II clase, verde Gloria, Credo y prefacio de la Trinidad

¡Señor, sálvanos, que perecemos!... Se levantó entonces Jesús e imperó al viento y al mar, y siguió una gran bonanza. Mientras el evangelio manifiesta la divinidad de Jesús y reclama de nuestra parte una fe cada vez mayor en su divino poder, las oraciones subrayan nuestra humana debilidad. Imploran la ayuda necesaria para continuar siendo lo que debemos ser, para sostener nuestra vida sobrenatural y purificarnos del pecado. Desde la barca de los apóstoles, Jesús, con un gesto soberano, calma las olas en-furecidas; su presencia en nuestra vida trae la calma y la seguridad. La epístola continúa exponiendo las enseñanzas de san Pablo sobre los deberes del cristiano. Con respecto al prójimo, se resumen en la caridad. Nunca amaremos verdaderamente a los demás si no observamos las disposiciones que regulan nuestras relaciones con ellos. Amar al prójimo es cumplir toda la ley. Jesús calma la tempestad... Que no tenga que reprocharnos, como a sus discípulos, el ser hombres de poca fe.

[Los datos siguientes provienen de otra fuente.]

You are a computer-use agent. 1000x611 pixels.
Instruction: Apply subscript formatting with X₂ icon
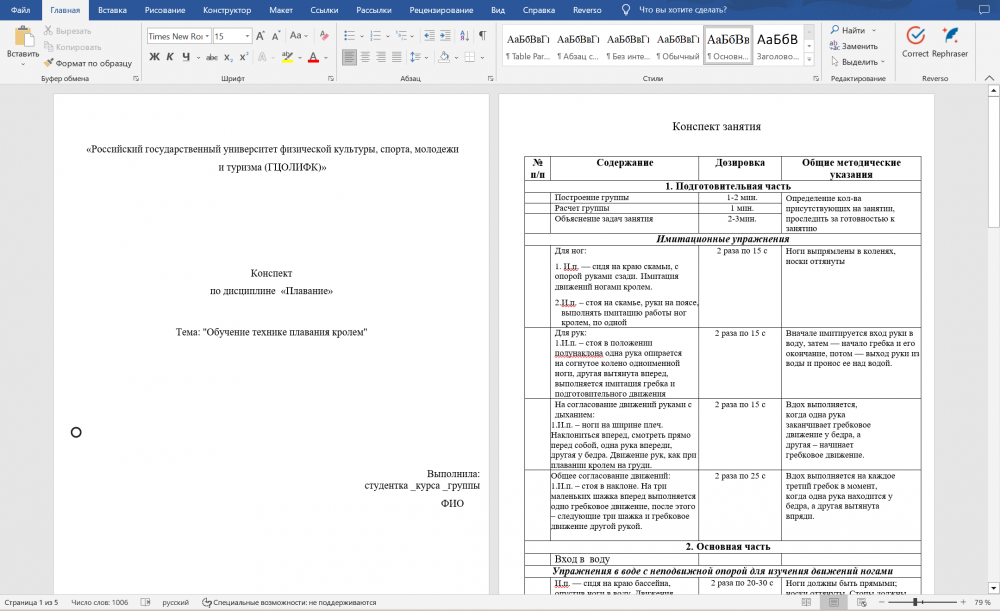coord(226,57)
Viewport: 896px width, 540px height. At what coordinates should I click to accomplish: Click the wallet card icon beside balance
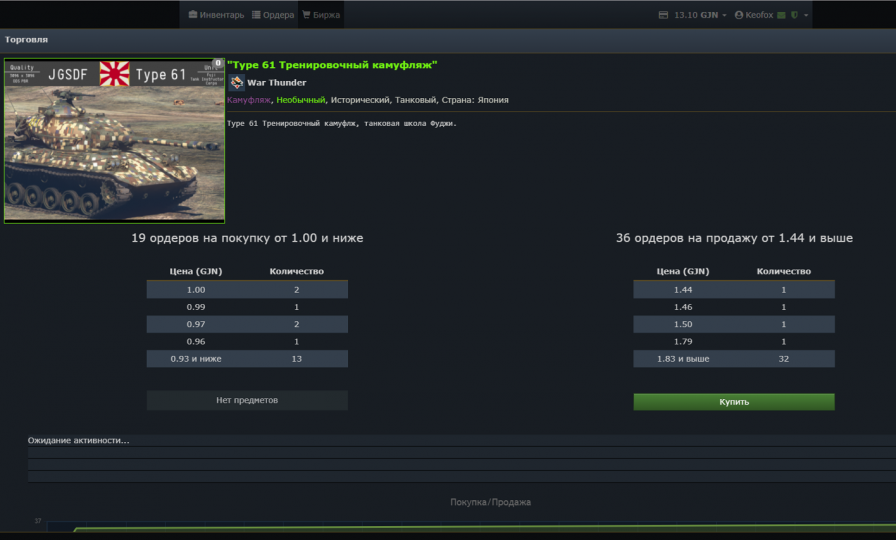click(x=663, y=15)
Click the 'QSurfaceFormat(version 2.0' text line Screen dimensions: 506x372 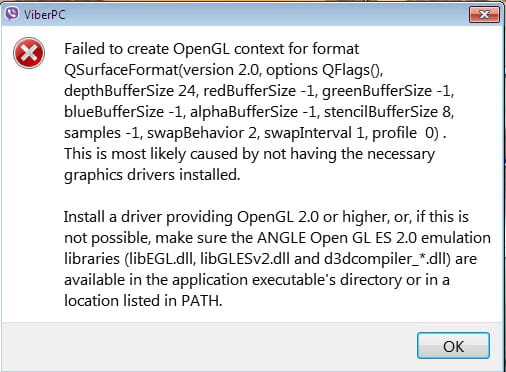point(224,70)
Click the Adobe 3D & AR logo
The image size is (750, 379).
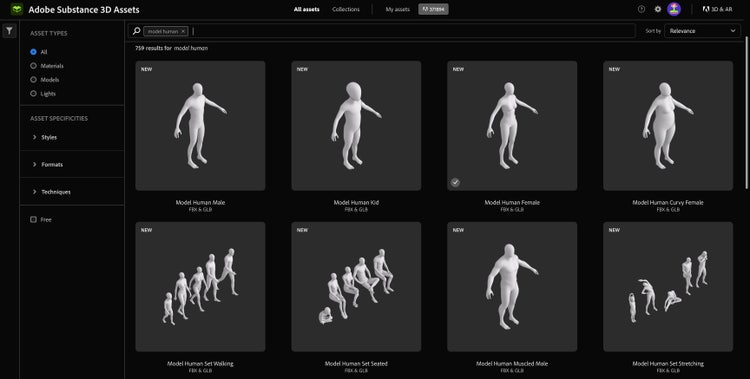click(x=717, y=9)
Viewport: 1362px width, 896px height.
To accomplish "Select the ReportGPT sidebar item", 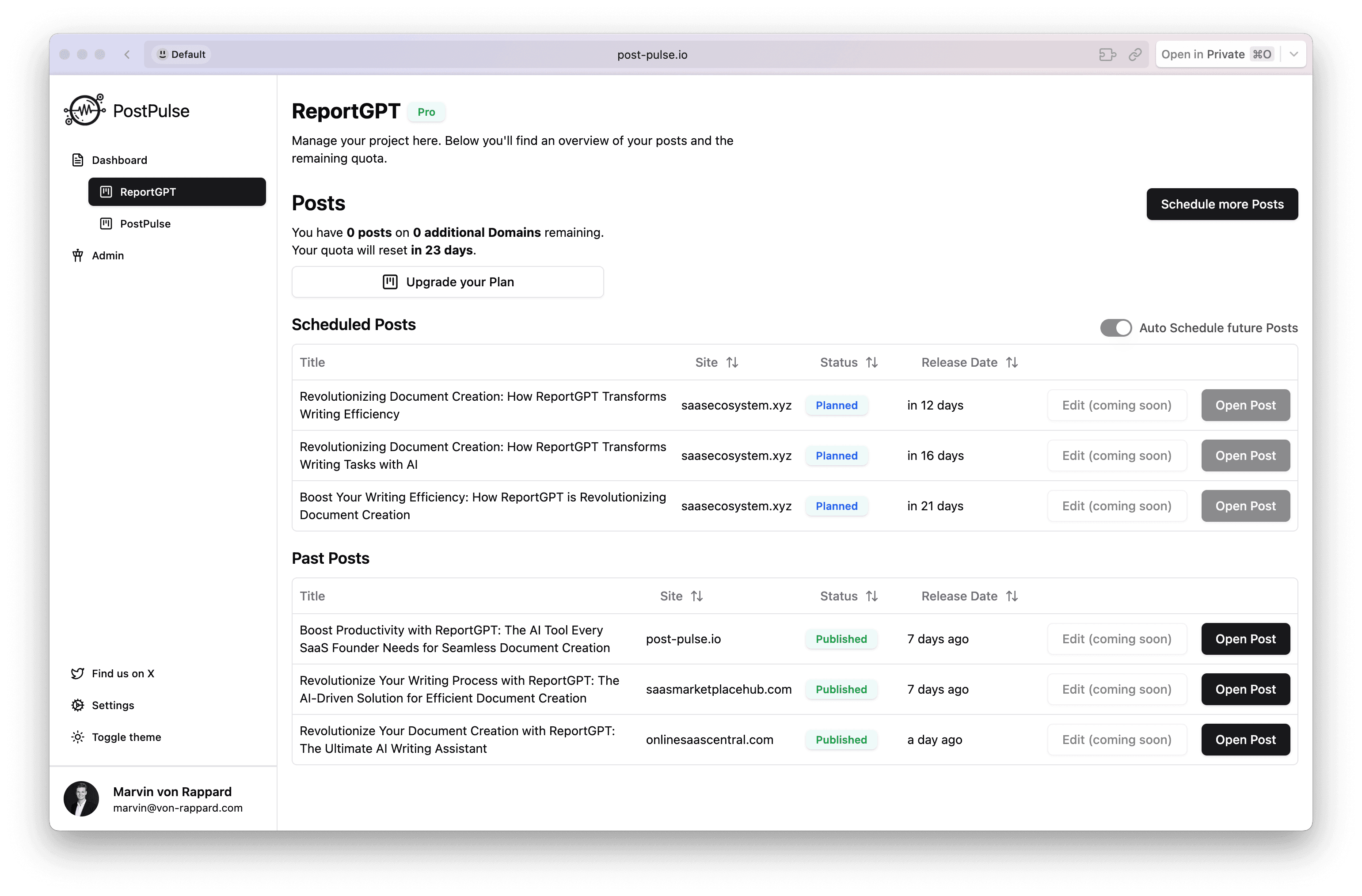I will 177,192.
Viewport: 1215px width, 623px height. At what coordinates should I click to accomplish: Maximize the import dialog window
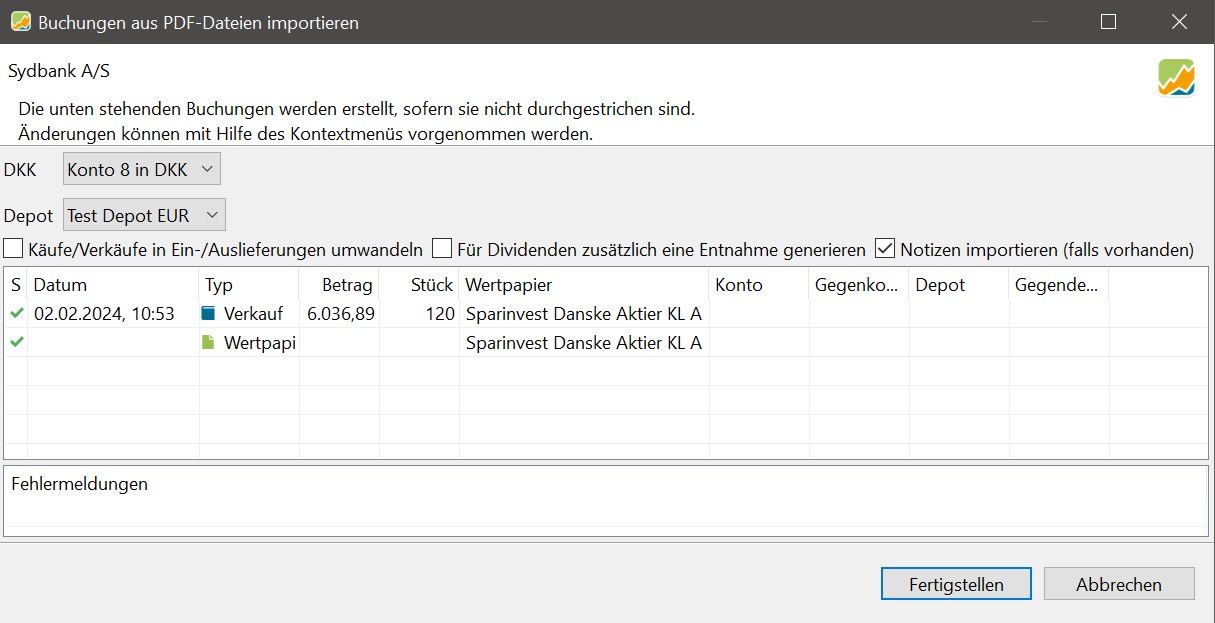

INTROITO Jer. 29, 11, 12 y 14. Salmo. 84, 2. DICIT DÓMINUS: Ego cógito cogitatiónes pacis et non afflictiónis. Invocábitis me et Ego exáudiam vos et redúcam captivitátem vestram de cunctis locis. V/. Benedixísti, Dómine, terram tuam: avertísti captivitátem Jacob. Gloria Patri. Dicit Dóminus. V/. Glória Patri. DICE EL SEÑOR: Yo tengo designios de paz sobre vosotros, y no de aflicción; me invocaréis y Yo os escucharé; os haré volver del cautiverio y os reuniré de todos los lugares adonde os había desterrado. V/.- Habéis bendecido, Señor, vuestra tierra; habéis acabado con el cautiverio de Jacob. V/. Gloria.

COLECTA DEUS, qui in tantis perículis constitútos, pro humána scis fragilitáte non posse subsístere: da nobis salútem mentis et córporis; ut ea, quæ pro peccátis nostris pátimur, te adjuvánte vincámus. Per Dóminum nostrum Iesum Christum, Fílium tuum, qui tecum vívit et regnat in unitáte Spíritus Sancti, Deus, per ómnia sæcula sæculórum. Amen. OH DIOS, que conocéis nuestra fragilidad y sabéis que no podemos resistir entre tantos peligros como nos cercan; concedednos la salud de alma y cuerpo, para que venzamos, con vuestra asistencia, los males que padecemos por nuestros pecados. Por Nuestro Señor Jesucristo, tu Hijo, que contigo vive y reina en la unidad del Espíritu Santo y es Dios por los siglos de los siglos. Amén.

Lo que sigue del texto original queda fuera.